Balkrishna Doshi is considered a true pioneer of modern architecture in India, an outstanding representative of Indian modernism. He was born in 1927 in Pune and studied at J J School of Architecture in Mumbai. He worked with Le Corbusier, first in Paris and then in India, supervising his projects in Ahmedabad, and also worked with Louis Kahn for more than a decade, collaborating in the construction of the Indian Institute of Management in Ahmedabad. He has had a major influence on new generations of architects, completing more than 100 projects in a career more than sixty years long and teaching in India and abroad as “visiting professor” in universities all over the world.
Aware of the important impact of the built environment on human well-being, the architect effectively combines modernism with vernacular architecture in his projects. His buildings are pervaded by a sense of belonging to the local land, climate and culture, incorporating craftsmanship and a sense of community. These are the values highlighted in the exhibition “Balkrishna Doshi - Architecture for the People”, the first major international retrospective of his work, held at Vitra Design Museum in 2019 and Architekturzentrum in Vienna in 2020.

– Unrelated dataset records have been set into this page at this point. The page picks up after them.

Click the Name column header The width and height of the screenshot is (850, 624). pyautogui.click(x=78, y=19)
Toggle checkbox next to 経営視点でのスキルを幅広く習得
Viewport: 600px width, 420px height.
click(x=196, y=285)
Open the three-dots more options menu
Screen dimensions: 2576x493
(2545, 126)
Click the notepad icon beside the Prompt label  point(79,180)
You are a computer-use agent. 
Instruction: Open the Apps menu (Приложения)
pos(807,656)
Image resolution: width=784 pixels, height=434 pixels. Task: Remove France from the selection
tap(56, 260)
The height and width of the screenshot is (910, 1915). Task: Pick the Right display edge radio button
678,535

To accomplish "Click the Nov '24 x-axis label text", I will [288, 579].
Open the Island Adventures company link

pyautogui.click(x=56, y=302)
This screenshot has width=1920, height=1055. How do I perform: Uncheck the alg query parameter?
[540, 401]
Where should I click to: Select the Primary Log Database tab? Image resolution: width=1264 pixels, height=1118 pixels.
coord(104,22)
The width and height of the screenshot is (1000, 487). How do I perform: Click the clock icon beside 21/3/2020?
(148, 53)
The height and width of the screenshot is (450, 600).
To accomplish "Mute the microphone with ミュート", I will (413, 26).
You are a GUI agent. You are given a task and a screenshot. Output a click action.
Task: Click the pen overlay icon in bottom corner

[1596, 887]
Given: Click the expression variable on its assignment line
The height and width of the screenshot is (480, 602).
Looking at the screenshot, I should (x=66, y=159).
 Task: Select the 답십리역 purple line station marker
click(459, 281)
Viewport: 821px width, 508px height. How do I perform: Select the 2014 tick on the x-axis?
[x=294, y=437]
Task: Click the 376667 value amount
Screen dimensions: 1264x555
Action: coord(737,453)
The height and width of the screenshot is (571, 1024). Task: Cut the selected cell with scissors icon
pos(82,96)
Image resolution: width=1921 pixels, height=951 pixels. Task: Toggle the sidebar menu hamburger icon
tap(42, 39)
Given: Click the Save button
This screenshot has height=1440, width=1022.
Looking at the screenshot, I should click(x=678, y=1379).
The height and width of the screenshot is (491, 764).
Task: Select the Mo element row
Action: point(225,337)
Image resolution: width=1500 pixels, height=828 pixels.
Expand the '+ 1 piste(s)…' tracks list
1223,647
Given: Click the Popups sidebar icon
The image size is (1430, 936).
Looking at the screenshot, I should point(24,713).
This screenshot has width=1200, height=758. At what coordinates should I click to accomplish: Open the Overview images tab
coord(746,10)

The Indian architect’s production is extremely vast, but he is known above all for his urban planning projects and university campuses, including buildings for cultural institutions, administrative offices, social housing complexes, private homes and interior design. In 1956, Doshi and two colleagues founded the studio Vastushilpa, a name deriving from "Vastu", meaning the integrity of the environment, and "shilpa", a Sanskrit word meaning design. Vastushilpa is now a multidisciplinary studio with five partners and sixty employees. The architect’s most important projects include Shreyas Comprehensive School Campus (1958-63), Ahmedabad, India; Atira Guest House low-cost housing (1958), Ahmedabad, India; the Institute of Indology (1962), Ahmedabad, India; the Ahmedabad School of Architecture, which he worked on repeatedly between 1966 and 2012 and which became CEPT University in 2002; Tagore Hall & Memorial Theatre (1967), a 700-seat Brutalist auditorium in Ahmedabad, India; Premabhai Hall, a former theatre and auditorium (1976), Ahmedabad, India; the Indian Institute of Management in Bangalore (between 1978 and 1992); the headquarters of his own architectural studio, Sangath (1981); Kanoria Centre for Arts (1984), Ahmedabad, India; Aranya Low Cost Housing (1989), Indore, India, winner of the prestigious Aga Khan Award for Architecture in 1995; and Amdavad ni Gufa art gallery (1994), exhibiting the work of artist Maqbool Fida Husain in a cave-like exhibition space.